Oklahoma Attorney General Gentner Drummond has taken Roblox to court, accusing the kids-focused gaming platform of turning its virtual playground into a hunting ground for sexual predators and putting corporate profit ahead of child safety. The complaint says the company repeatedly allowed adults to pose as minors and to use in-game features to groom and coerce children. Drummond's filing asks a court to impose penalties, force safety changes and hold the company accountable for what his office calls systemic failures.
In the suit, Drummond's office alleges Roblox "marketed itself as a safe place for children but turned a blind eye" as predators targeted minors, according to News 9. The complaint, as described in local reporting, alleges adults could create "relaxed" accounts to masquerade as kids, use Robux as leverage to groom a 12-year-old and coerce sexually explicit images, and even threaten the girl's family with knowledge of their home address, per the filings. Those allegations form the core of Oklahoma's claim that Roblox prioritized engagement and monetization over child safety.
The complaint also points to a related criminal investigation in the Oklahoma City area. Edmond police arrested a man in April after investigators found evidence tying him to juvenile victims in multiple states, local outlets reported. KOCO reported that detectives and an Internet Crimes Against Children task force traced contacts and images to victims in Oklahoma, Louisiana, Indiana, Ohio and Massachusetts. Drummond's suit cites such investigative findings as part of its argument that Roblox's defaults and product design make that kind of contact foreseeable.
Roblox has pushed back publicly while rolling out safety changes this spring, announcing age-based "Roblox Kids" and "Roblox Select" accounts that limit communications and content for younger users. Roblox's newsroom says the accounts will apply stricter chat defaults and a dynamic game-selection process for under-16 users. The company also disclosed in its recent SEC filing that it reached settlement agreements with several states and set aside funds related to those matters, and the filing details ongoing state investigations and accruals tied to settlements.

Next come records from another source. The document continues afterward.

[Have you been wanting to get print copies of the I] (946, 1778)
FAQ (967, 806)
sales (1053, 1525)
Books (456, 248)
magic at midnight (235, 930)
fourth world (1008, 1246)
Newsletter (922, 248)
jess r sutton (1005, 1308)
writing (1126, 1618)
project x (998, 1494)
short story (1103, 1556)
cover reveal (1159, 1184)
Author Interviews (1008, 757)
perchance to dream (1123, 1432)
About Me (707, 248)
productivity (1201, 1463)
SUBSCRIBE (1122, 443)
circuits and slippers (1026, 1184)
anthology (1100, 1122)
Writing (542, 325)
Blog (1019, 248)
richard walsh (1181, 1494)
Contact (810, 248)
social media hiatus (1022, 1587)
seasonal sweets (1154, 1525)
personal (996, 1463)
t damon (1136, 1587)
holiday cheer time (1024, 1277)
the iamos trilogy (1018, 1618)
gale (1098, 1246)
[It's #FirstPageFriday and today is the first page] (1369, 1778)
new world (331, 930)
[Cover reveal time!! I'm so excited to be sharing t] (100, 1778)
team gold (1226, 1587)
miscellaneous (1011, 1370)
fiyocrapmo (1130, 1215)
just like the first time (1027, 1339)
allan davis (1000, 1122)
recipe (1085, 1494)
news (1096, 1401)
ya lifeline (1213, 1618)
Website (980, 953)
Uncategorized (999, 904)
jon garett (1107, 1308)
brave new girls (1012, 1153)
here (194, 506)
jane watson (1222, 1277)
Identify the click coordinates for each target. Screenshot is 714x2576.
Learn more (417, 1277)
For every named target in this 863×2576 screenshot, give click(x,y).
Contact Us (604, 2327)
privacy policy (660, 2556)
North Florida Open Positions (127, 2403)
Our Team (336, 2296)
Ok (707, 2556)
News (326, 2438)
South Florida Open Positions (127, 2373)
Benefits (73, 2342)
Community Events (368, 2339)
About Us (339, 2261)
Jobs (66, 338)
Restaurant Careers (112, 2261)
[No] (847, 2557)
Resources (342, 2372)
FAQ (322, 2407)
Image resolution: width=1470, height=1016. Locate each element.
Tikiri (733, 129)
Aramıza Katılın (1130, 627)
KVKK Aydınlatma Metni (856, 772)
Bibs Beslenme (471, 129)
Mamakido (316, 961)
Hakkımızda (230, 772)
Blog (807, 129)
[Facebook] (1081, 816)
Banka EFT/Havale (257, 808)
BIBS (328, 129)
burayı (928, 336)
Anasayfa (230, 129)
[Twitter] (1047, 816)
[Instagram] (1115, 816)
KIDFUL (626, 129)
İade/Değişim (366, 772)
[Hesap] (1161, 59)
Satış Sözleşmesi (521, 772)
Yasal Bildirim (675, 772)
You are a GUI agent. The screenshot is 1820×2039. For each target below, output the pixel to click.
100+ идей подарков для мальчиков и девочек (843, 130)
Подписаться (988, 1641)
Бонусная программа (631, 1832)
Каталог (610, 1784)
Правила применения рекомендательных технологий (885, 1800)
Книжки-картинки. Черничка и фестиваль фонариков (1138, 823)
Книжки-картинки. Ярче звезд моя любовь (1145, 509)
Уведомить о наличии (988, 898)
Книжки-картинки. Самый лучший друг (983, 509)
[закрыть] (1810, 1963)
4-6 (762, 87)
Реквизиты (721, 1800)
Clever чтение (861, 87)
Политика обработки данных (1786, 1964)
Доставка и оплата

Details are laid out in Roblox's 10-Q.
Legal stakes and what's next
Oklahoma's filing adds a state-level enforcement front to a widening national legal push. Dozens of family lawsuits have been centralized into MDL No. 3166 in the Northern District of California, and multiple state attorneys general have filed or settled enforcement actions. child exploitation firestorm coverage and court records show the MDL consolidation accelerates coordinated discovery, including broad document production and executive depositions. The Oklahoma case is likely to press similar claims, such as consumer-protection and design-defect theories alongside requests for injunctive relief, that other states and families have advanced.
What parents should do
Experts and law enforcement advise parents to check friends lists and chat logs, enable the platform’s enhanced parental controls and consider age-checking or limiting accounts while litigation and investigations proceed. Drummond's earlier request for legal proposals and the Attorney General's statement on Roblox are posted on the Oklahoma Attorney General's website. The Oklahoma Attorney General's Office has directed families to report suspicious contacts to local police. If you believe a crime has occurred, contact local law enforcement and report the incident to the National Center for Missing & Exploited Children’s CyberTipline at report.cybertip.org for guidance.